My husband is the quintessential salesman. He’s worked in sales for many years and he’s really good at it. So I figured he’d be the perfect person to turn to for advice about asking for what you want in business — and getting it. After all, I frequently find myself in the position of asking people for the opportunity to do a presentation, selling The Language Lab’s services, seeking an endorsement or an introduction to a potential new client.
The other day over breakfast I brought up the subject of “the ask.” And I have to say, I was a little taken aback by one of the things my husband said:
“I’ve lived with rejection my whole business life.”

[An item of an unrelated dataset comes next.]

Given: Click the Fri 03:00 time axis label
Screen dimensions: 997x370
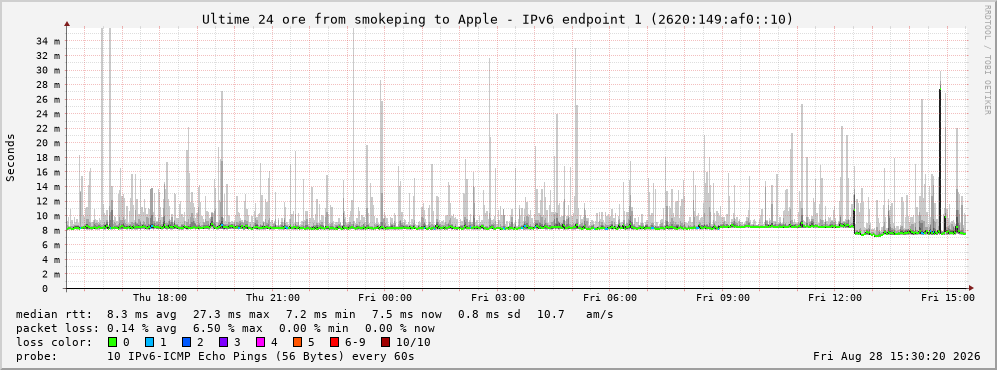Looking at the screenshot, I should tap(498, 298).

‘Uh oh,’ I thought, if someone who is successful at asking high-powered executives to use his services feels he is constantly being rejected, what does that say about those who wither at the first hint of being rebuffed or ignored?
Ultimately what it says is this: it is human nature to be afraid of rejection. But the fact remains; you can’t let fear stop you from asking for what you need. When you are rejected, you simply have to try again, and again, and again.

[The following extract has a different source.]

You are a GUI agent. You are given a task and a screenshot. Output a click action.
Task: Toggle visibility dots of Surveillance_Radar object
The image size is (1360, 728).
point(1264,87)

My young grandson is a good reminder of the value of the “repeat ask.” In fact, he has absolutely no shame when it comes to endlessly asking for a toy he wants. I admit, he eventually wears me down with all his asking, and gets what he wants.
I’m not suggesting that you act like a five-year-old when it comes to a business ask. In business communication you have to be a little more subtle than “It would be so awesome to have a new Skylander.” But the persistence kids have when it comes to asking for what they want is a good lesson about one of the secrets to the successful ask.

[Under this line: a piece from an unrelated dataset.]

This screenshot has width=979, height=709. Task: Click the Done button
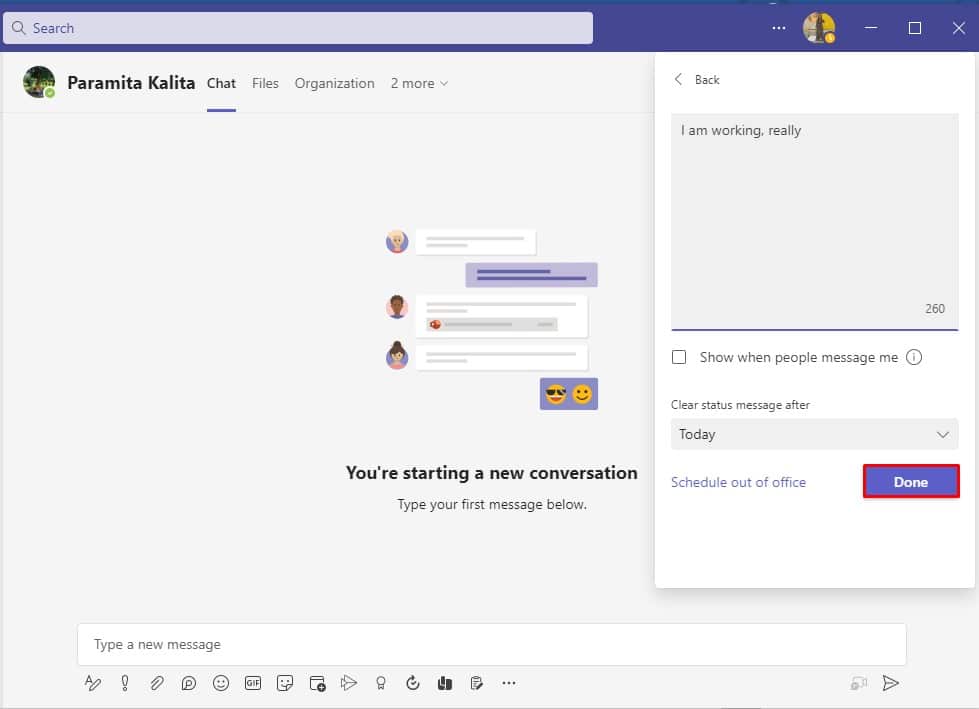[x=910, y=481]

The Language Lab’s Top Secrets to Successful Asking
-Persistence vs. pride: You may feel embarrassed to ask for something more than once, but asking until you get a substantial response is one of the keys to successful asking. Find fresh ways to ask for what you want if the approach you are using doesn’t seem to be working.
-Clarity vs. confusion: Know what you are asking for, and carefully choose the words you use in your ask. If you are vague or you babble, you will immediately lose the attention of the “askee.”
-Certainty vs. uncertainty: Confidence is half the battle, even if inside you feel you are quaking like the Cowardly Lion. You have to “act as if” you are confident, because uncertainty does not inspire confidence in others.
-Cleverness vs. complacency: Don’t assume your first idea of how to ask for something is the best method. Observe how other people ask for what they want, and incorporate new ways of asking into your repertoire. If your first effort to contact someone is thwarted by a “gatekeeper,” whether it is a secretary or a convoluted voice mail system, keep trying until you get to someone who will help you reach your goal.
-Their needs vs. your needs: You have to take into consideration the other person’s needs. How is what you want a potential benefit to them? Put yourself in their shoes and ask yourself how you would want to be approached if you were the other person.
Of course all the brilliant asking strategies in the world are not a guarantee that you will get what you want. But a courteous or creative ask today may get a positive response many months down the line. Part of asking people for what you want, whether it’s for information, for a job, or for a connection to someone they know, is all about relationship building. And that is rarely something that happens over night.
Above all remember that old saying: “If you don’t ask, you don’t get!”